You can also set window.__WEBRTC_DIAGNOSTICS__ = true in the browser console before page load for the same effect.
Force TURN relay
Add ?webrtc_turn=1 to force all traffic through the TURN relay, ignoring direct candidates:
https://your-host/chat?webrtc_diag=1&webrtc_turn=1
This sets iceTransportPolicy=relay on the RTCPeerConnection. Only relay (TURN) candidates are used. Useful for:
- Measuring TURN latency vs direct connectivity
- Verifying your TURN server is working
- Testing the fallback path without leaving your LAN
With diagnostics enabled, you’ll see only relay candidates gathered, with no host or srflx.
Server-side logging
term-llm logs WebRTC events to stderr with the webrtc: prefix:
webrtc: ICE connection established for session abc123
webrtc: DTLS handshake complete for session abc123
webrtc: SCTP association established for session abc123
webrtc: data channel open for session abc123
If connections fail silently, check these logs for DTLS handshake errors or SCTP association failures.
Troubleshooting
No lightning bolt in the UI: WebRTC negotiation failed silently. Check:
- The signaling URL is reachable from both the browser and the home machine
- The signaling token is correct
- STUN servers are reachable (corporate firewalls sometimes block UDP)
- Both sides can reach each other via UDP (symmetric NAT on both sides will prevent direct connections without a TURN relay)
- Enable
?webrtc_diag=1to see where the process stalls
Works locally but not remotely: you likely need a TURN relay for NAT traversal.

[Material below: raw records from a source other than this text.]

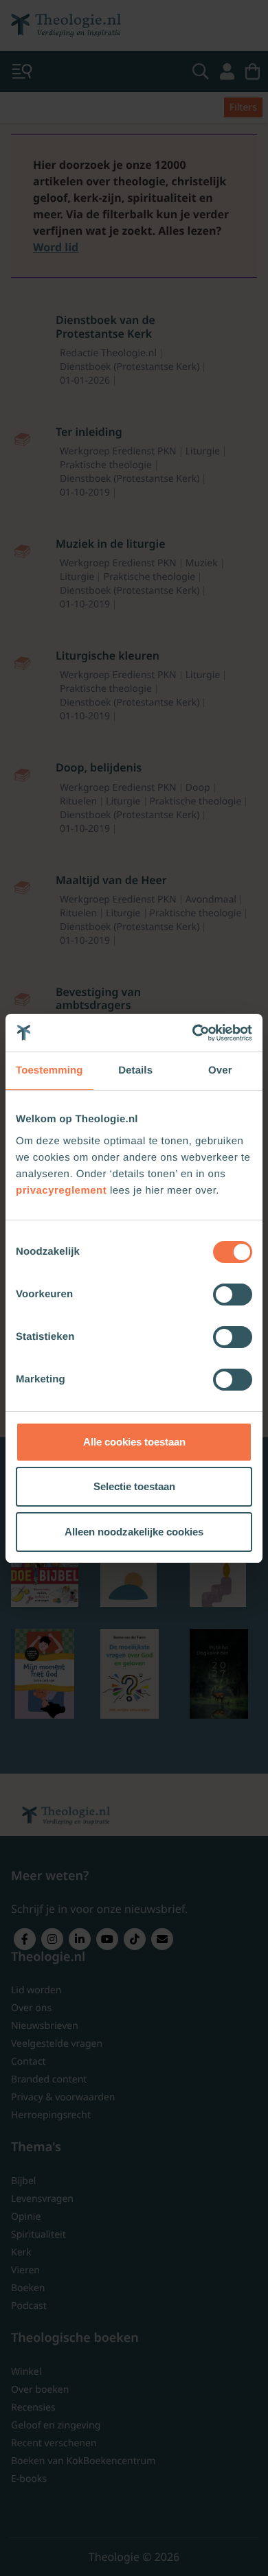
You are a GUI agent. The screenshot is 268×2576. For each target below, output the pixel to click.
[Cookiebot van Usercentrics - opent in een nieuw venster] (192, 1033)
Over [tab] (220, 1070)
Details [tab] (135, 1070)
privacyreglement (61, 1190)
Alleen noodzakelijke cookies (134, 1532)
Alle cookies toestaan (134, 1442)
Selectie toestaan (134, 1486)
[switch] (232, 1295)
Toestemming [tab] (49, 1070)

Add a TURN server URL via --webrtc-stun:
term-llm serve web --webrtc \
--webrtc-signaling-url https://signal.example.com/webrtc \
--webrtc-stun "turn:turn.example.com:3478?transport=udp"
High latency despite direct connection: enable ?webrtc_diag=1 and check:
- The ICE candidate pair should use
hostorsrflx, notrelay - If you see only
relaycandidates, your STUN server may be unreachable - Use
?webrtc_turn=1to confirm TURN adds measurable latency, then compare without it
ICE gathering takes 40+ seconds: likely IPv6 STUN timeouts or TCP TURN candidates. Ensure your TURN URL includes ?transport=udp to prevent TCP fallback attempts. The browser caps gathering at 4 seconds to mitigate this, but broken STUN servers can still delay the process.
Data channel opens then immediately closes: check server logs for panics. Common causes include missing SRTP protection profiles in the DTLS config (Chrome always negotiates use_srtp even for data channels) or nil pointer dereferences in pion library initialization.